▶ [YOUR GOAL]: Your response should contain exactly the lines running from the one with "The image size is (750, 394)." to the end of the data below, both included, and no pictures.

MATERIAL TO PROCESS START

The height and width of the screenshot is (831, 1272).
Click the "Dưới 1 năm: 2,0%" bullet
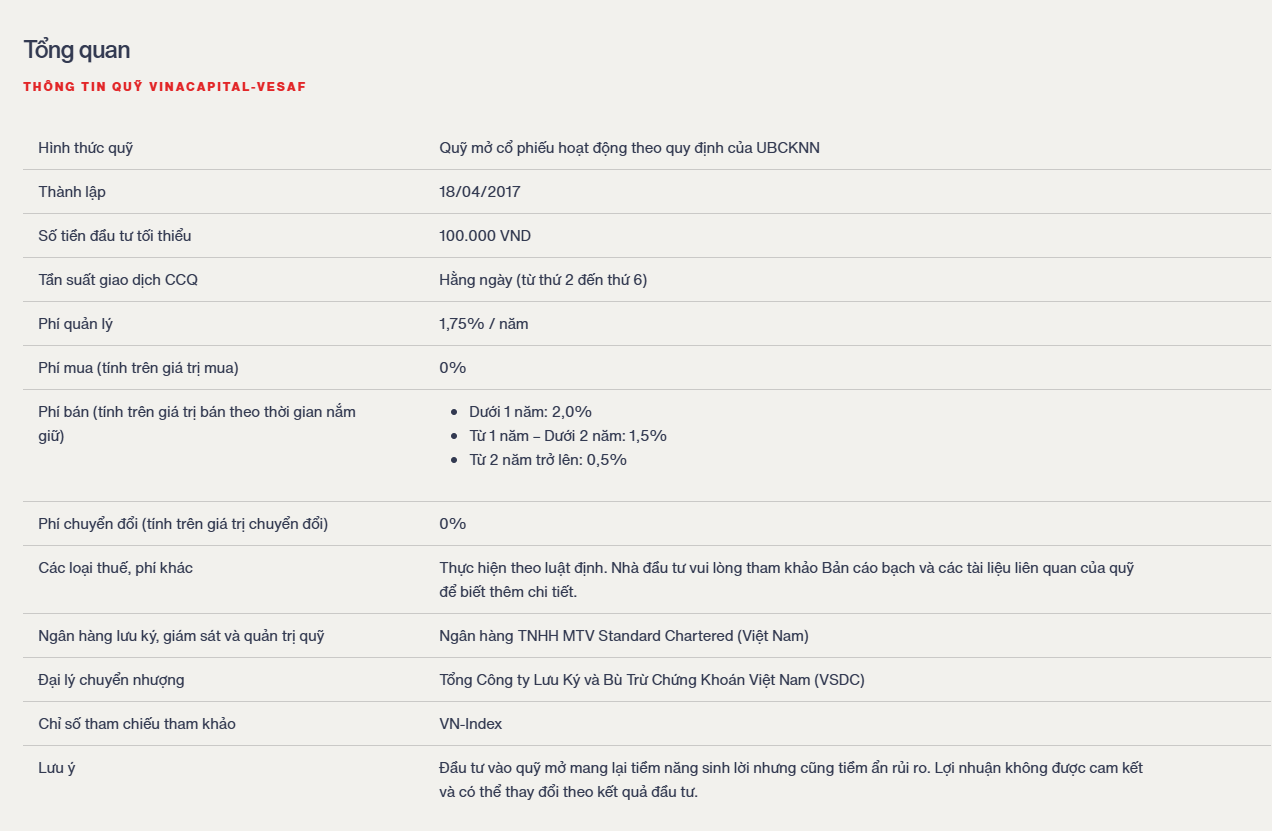click(531, 412)
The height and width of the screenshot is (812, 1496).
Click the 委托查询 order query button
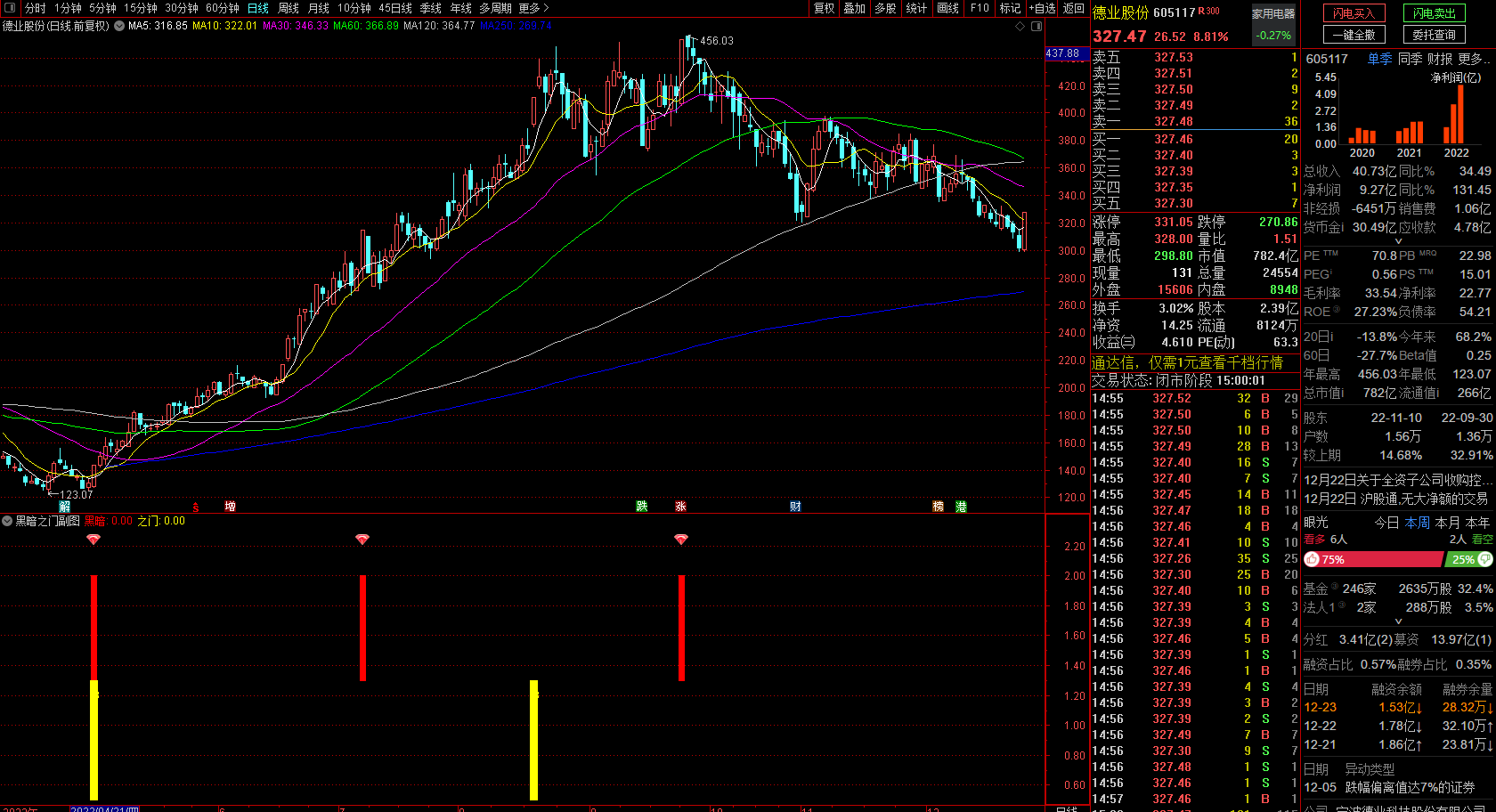point(1434,35)
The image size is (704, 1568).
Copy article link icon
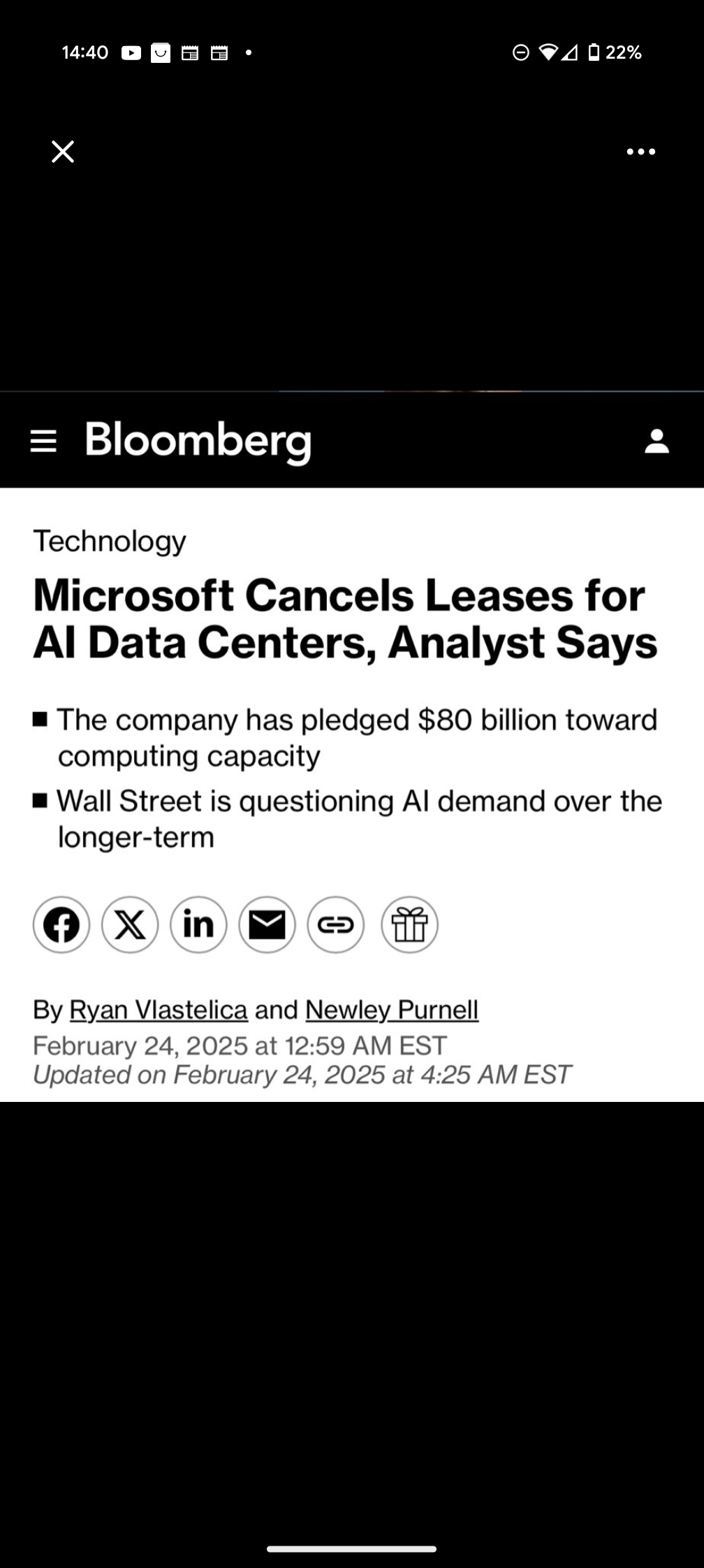tap(335, 925)
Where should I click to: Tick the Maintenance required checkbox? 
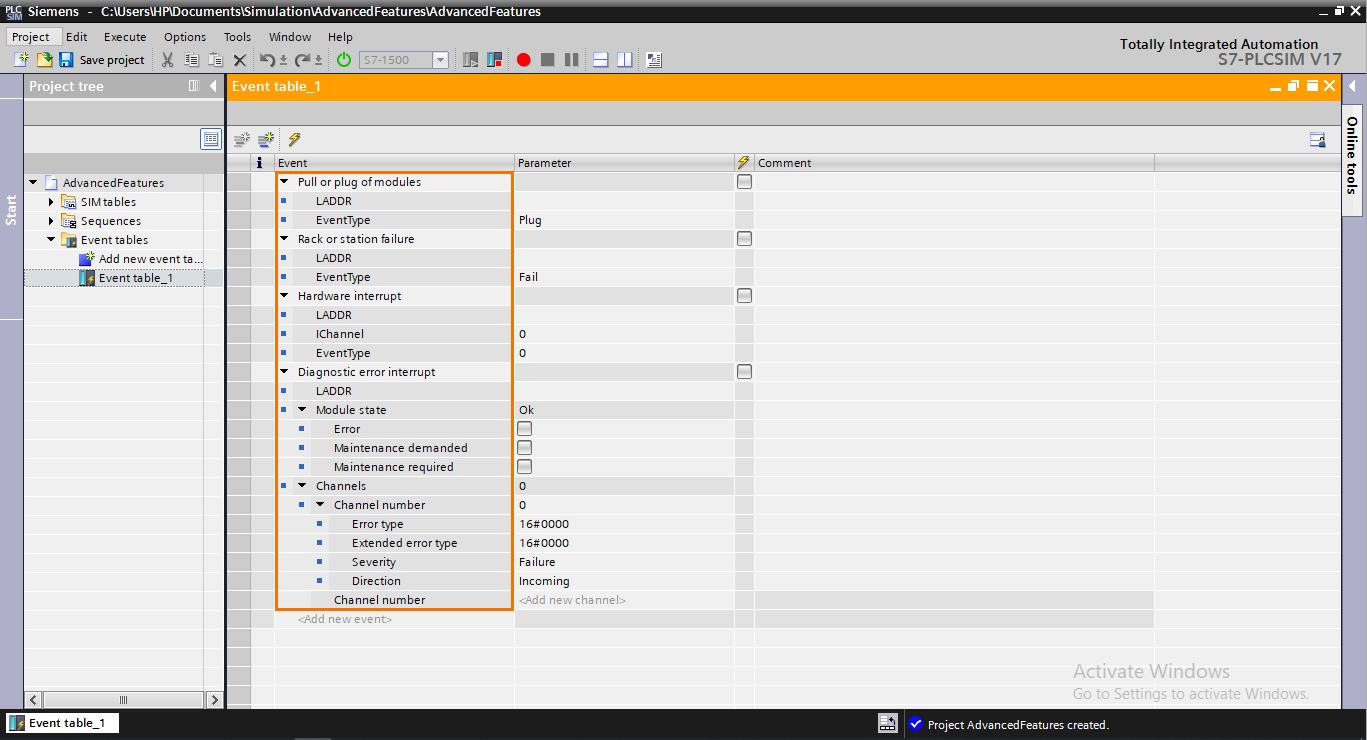coord(524,466)
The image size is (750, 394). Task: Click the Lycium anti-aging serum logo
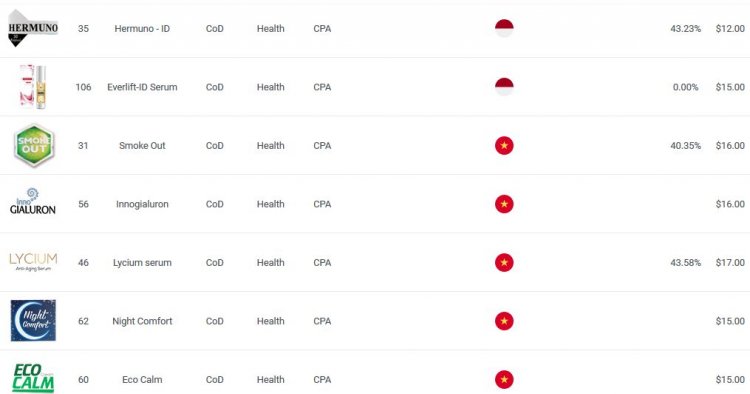[33, 262]
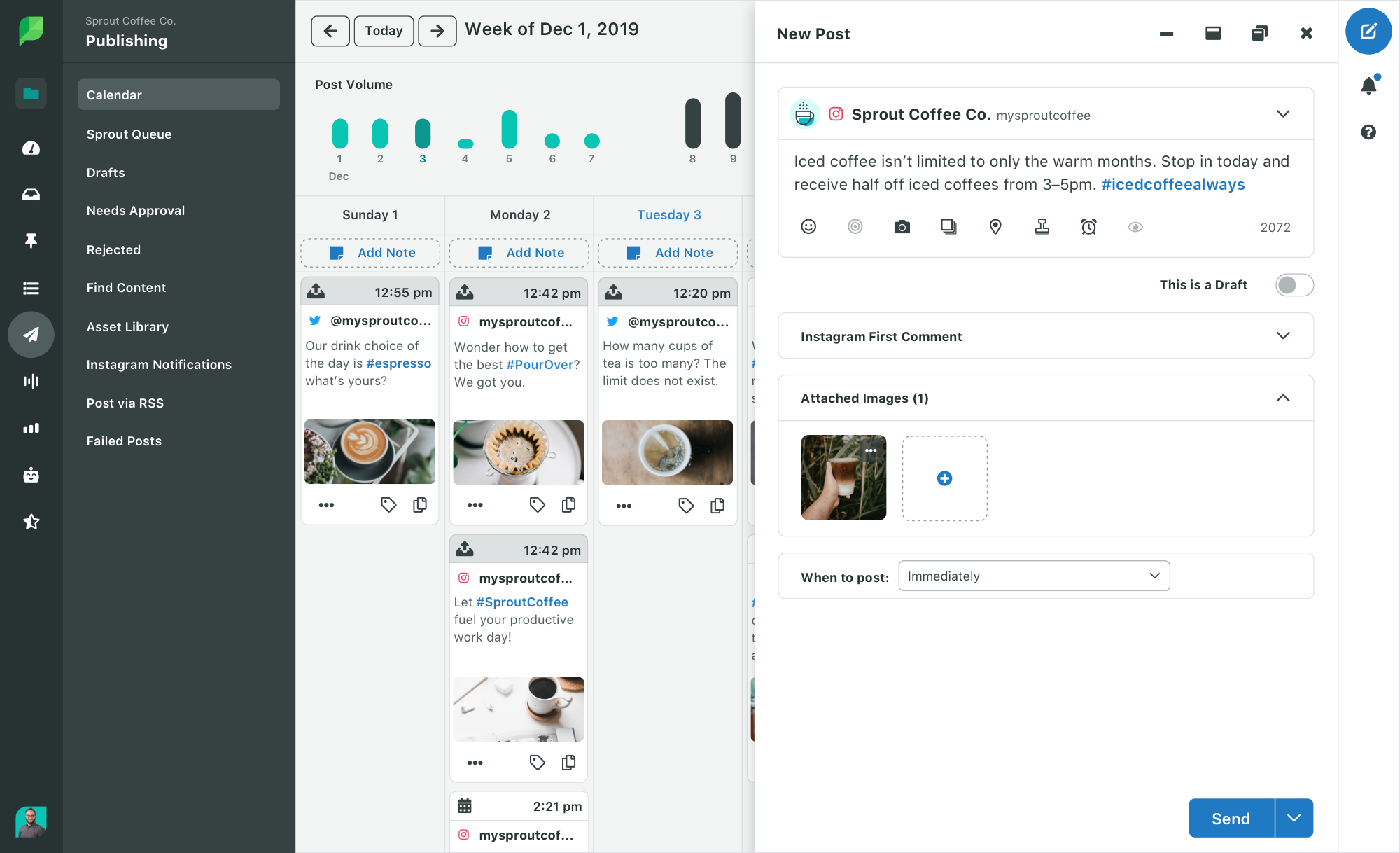Click the scheduling/clock icon in toolbar
The height and width of the screenshot is (853, 1400).
pyautogui.click(x=1089, y=228)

MATERIAL TO PROCESS END

▶ [ANSWER SECTION]:
The image size is (750, 394). Task: Click the Lycium anti-aging serum logo
[33, 262]
Click the scheduling/clock icon in toolbar
The height and width of the screenshot is (853, 1400).
pyautogui.click(x=1089, y=228)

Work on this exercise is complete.